Richard Bourdon's legendary baking ability has put Berkshire Mountain Bakery on Bon Appetit's top 10 list.
GREAT BARRINGTON, Mass. — Berkshire Mountain Bakery has been a main staple (literally) of South County’s "foodie" life for nearly 35 years. According to owner and bread master Richard Bourdon, each of those years has been dedicated to perfecting that art of good bread and bringing good food to the world.
Bourdon's near scientific perfection of the sourdough process has earned the bakery impressive mention in the January 2011 volume of Bon Appetit magazine. Berkshire Mountain Bakery, along with nine other bakeries nationwide, shares the distinction of being among the"Top 10 Best Bakeries in America." Of course, if you ask Bourdon about the honor, he just smiles and brushes his flour-covered hands across his apron.
"I was surprised, of course I was surprised," he said. "It's good; I'll take it. I'm always up for another adventure."
Bourdon's own adventures have carried him from Ville-Marie in Quebec to Amsterdam and finally, in 1985, to the Berkshires. When the bakery first started up, Bourdon spent several months perfecting the fermentation process that he had taken for granted in Europe. The challenge; a new set of U.S. born ingredients, including wheat.
"I'm good at troubleshooting," he said. "I've been doing this for a long time; I know when I see something going on. A lot of people [bakers] call me for advice. I bring it out there to help. It's endless hours making bread."

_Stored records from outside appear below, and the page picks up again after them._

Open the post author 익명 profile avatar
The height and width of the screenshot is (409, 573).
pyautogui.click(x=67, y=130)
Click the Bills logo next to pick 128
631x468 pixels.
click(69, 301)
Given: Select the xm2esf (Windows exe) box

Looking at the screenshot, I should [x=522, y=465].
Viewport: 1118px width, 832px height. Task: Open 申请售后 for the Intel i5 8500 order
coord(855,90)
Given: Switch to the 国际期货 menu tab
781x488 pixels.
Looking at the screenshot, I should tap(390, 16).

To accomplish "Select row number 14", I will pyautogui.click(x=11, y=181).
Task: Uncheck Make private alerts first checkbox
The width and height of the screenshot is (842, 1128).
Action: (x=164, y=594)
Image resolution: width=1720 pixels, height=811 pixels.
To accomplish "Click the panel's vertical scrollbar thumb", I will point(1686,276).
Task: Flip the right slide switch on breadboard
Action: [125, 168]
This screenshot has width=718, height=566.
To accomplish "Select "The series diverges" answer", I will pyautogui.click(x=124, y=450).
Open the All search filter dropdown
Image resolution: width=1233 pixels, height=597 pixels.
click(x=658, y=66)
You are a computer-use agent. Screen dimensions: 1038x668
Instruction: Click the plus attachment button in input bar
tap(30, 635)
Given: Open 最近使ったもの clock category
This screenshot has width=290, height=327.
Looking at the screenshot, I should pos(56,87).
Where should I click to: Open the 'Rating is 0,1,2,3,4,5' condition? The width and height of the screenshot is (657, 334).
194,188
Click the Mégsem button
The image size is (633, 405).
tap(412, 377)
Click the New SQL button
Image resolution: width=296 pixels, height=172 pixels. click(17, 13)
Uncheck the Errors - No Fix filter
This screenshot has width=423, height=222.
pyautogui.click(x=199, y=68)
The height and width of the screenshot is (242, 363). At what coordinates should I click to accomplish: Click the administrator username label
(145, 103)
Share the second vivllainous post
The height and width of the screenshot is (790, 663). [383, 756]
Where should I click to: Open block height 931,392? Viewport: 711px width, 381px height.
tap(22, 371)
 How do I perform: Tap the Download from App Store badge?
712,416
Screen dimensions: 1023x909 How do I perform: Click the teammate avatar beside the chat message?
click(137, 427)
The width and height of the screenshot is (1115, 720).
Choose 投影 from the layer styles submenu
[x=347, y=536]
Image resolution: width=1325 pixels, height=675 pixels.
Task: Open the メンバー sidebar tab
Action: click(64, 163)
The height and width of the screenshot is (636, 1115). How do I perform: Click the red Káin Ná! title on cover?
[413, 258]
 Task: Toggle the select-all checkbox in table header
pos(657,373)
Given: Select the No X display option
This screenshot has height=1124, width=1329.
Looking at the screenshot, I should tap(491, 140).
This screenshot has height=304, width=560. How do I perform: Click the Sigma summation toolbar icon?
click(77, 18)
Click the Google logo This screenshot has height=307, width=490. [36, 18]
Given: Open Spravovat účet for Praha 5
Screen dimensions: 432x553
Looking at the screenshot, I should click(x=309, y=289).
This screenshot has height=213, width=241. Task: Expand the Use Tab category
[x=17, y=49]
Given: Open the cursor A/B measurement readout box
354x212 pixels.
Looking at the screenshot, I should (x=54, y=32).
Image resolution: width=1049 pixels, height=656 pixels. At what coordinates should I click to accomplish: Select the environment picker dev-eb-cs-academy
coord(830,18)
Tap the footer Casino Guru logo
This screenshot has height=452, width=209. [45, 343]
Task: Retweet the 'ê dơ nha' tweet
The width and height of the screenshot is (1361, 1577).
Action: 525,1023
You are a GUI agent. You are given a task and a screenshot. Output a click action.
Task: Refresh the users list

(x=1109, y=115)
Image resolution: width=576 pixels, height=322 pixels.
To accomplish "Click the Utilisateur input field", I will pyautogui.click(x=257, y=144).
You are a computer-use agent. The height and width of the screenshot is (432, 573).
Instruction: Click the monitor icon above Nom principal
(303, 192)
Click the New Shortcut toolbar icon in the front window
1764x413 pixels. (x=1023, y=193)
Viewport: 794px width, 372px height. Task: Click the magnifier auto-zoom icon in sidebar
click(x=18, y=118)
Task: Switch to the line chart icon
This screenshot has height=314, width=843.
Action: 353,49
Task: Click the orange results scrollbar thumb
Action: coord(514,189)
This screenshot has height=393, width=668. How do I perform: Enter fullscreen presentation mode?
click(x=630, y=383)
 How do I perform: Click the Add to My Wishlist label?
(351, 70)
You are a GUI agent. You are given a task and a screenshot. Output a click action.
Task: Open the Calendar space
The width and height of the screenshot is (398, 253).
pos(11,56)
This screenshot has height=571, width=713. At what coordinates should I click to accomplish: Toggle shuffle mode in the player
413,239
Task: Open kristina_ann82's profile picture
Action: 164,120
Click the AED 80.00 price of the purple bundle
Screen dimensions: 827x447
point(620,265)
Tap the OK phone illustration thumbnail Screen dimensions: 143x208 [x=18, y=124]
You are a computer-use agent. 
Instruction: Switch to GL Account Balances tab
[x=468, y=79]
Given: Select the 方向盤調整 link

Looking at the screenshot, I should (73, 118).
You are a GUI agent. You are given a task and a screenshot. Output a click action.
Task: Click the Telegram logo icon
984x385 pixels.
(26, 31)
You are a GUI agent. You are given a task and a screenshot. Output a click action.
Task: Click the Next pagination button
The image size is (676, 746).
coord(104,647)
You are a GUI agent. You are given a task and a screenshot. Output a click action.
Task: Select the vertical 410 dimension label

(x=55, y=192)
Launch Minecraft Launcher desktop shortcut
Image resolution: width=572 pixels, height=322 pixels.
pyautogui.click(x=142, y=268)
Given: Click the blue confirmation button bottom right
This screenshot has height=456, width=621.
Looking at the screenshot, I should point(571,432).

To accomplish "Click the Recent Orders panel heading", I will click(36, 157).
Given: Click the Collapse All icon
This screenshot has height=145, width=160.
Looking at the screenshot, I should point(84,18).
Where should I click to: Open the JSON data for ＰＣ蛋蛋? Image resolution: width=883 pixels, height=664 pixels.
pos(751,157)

While bread is still the focus of the bakery, Bourdon said he has been venturing out into other baked goods and pastries, which he sells only from the Housatonic location (and at the summer farmers' markets). The result of his efforts is a mouth-watering array of artisan cakes, breads and pastries that tend to fly off of the shelves, especially around the holidays.
"My goal is to keep a little more money here in the house," he said. "That way I can provide a more luxurious product; we don't ever cut corners. I have room to move."
As customers crowd the tiny front shelf of the bakery exclaiming over the rich panettone and holiday bread, it is hard to imagine a time when Bourdon was not rushing from the kitchen to cash register, his arms always laden with baguettes, sunny flax, ciabatta and even a little Stollen. Here's to another 35 years of perfection.
By the way, you cannot live one more day of your life without trying the apple cake. Better hurry, it may only be a holiday whim.